Because of the straight-forward nature of the problem, it quickly became the most popular competition on Kaggle to date, surpassing the previous record of 7198 competitors.

The data

We were given 2 datasets: a labeled training set and an unlabeled testing set. Both datasets contained 200,000 rows and 200 columns of numeric data.

The data was fully anonymized, the id codes were replaced with generic “train_x” and “test_x” names, and the column names were given as “var_x”. This anonymization of the data is necessary when sharing private bank data, but it also makes our job significantly harder.

Exploratory Data Analysis (EDA)

The first step towards our solution was to familiarize ourselves with the data. We analyzed the distributions of the variables and did some statistical analysis.

From the distribution of the target variable, we can see that the dataset is imbalanced, only 10% of the data belongs to the positive class.

This can be problematic because most machine learning models tend to develop a bias for the majority class when trained on imbalanced data.

Although there are some techniques to address this problem such as undersampling or oversampling the data, applying them on this dataset had a negative effect on our performance, so we decided to work with the original imbalanced data.

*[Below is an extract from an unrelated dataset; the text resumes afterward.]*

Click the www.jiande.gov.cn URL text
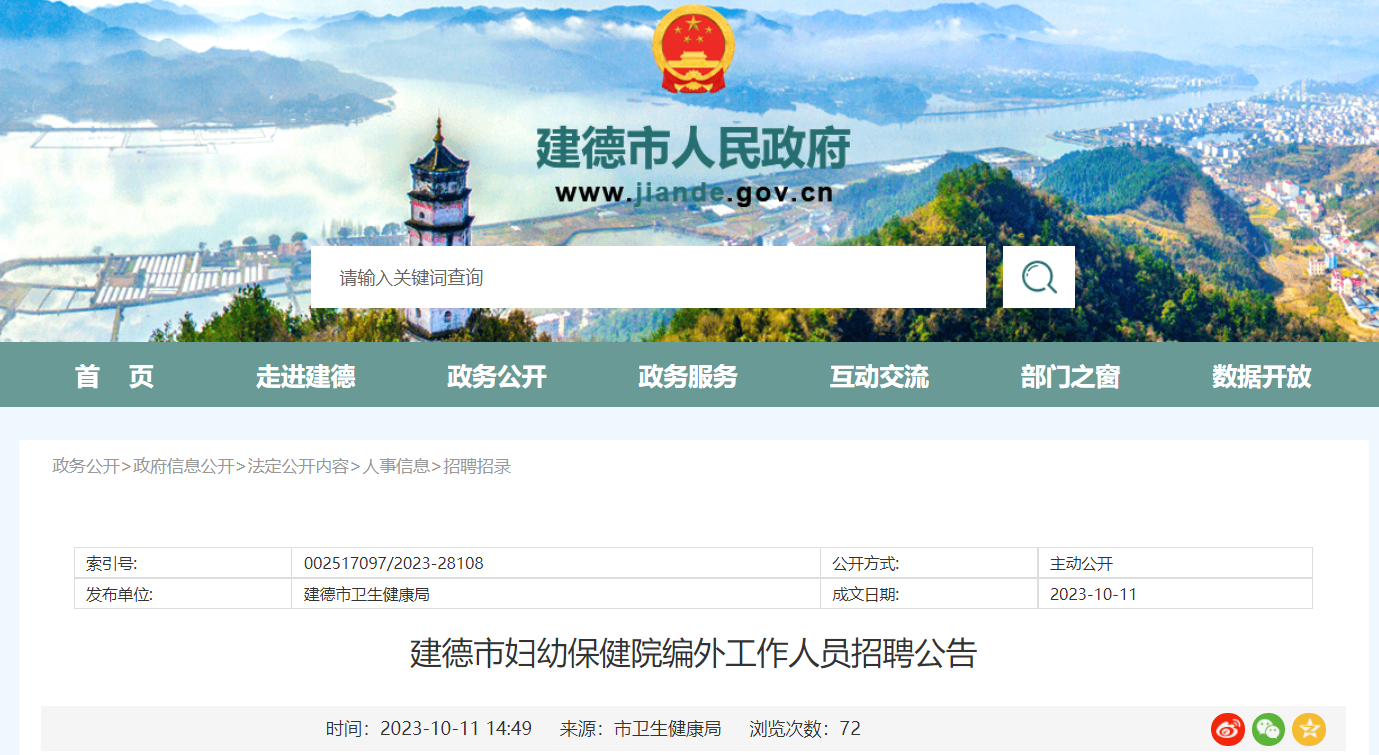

Next, we took a look at the distributions of the 200 variables in the training and test sets.

All 200 variables followed close to normal distributions, and there were no significant differences between the distributions of the training and test sets. This is a good sign because models which have a good performance on the training data should perform similarly on the testing data as well.

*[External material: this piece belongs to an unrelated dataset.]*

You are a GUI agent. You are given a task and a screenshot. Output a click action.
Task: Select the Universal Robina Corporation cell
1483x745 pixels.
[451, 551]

Finally, we wanted to see if there are differences between the distributions of the target classes.

Some variables have identical distributions between both classes, while others have obvious differences. These differences can be useful to our models, using them for better discrimination between the targets.

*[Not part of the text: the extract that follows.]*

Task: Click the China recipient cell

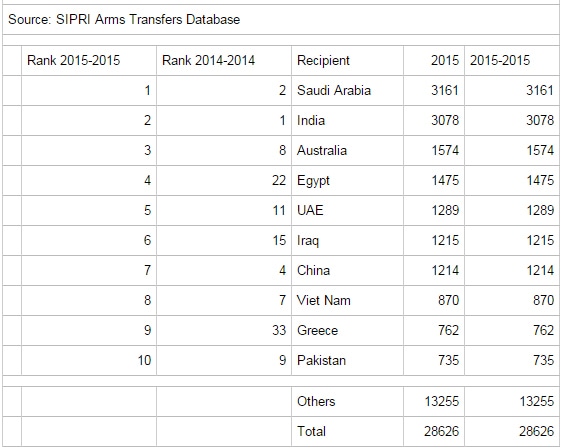Action: (347, 271)
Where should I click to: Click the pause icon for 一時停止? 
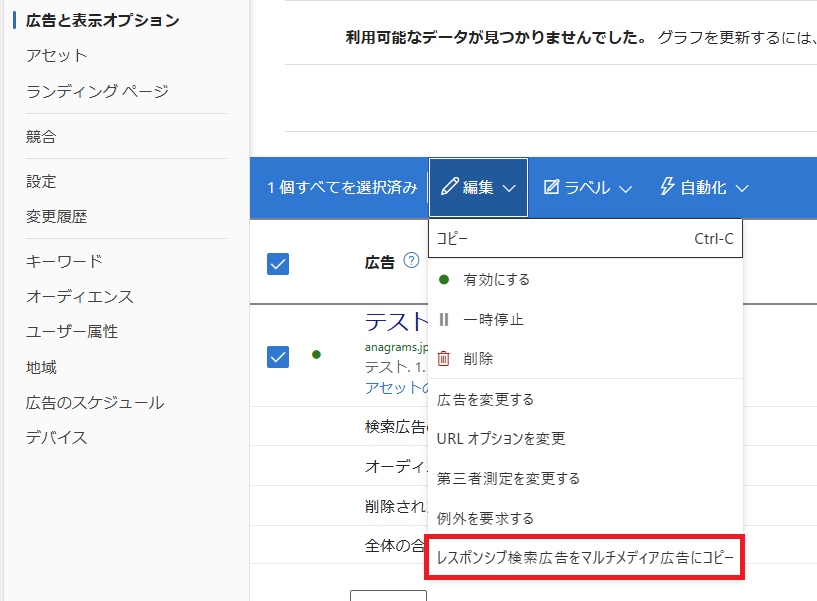[x=444, y=320]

We also analyzed the correlation between the variables by calculating the Pearson correlation coefficient for each pair of variables.

What we noticed surprised us. The variables were extremely uncorrelated, with the maximum correlation being less than 1%. This usually doesn’t happen by itself in real datasets and led us to believe that the original data had been transformed with some technique such as PCA. Probably with the intent to further anonymize the information.

Basic ML models

In order to get a feel for which classification models work well with our data, we trained a bunch of out-of-the-box models and evaluated them on a 10% holdout validation set.

The models based on gradient tree boosting such as XGBoost and LightGBM showed the best performance, achieving AUC scores of 89.8% with minimal parameter tuning.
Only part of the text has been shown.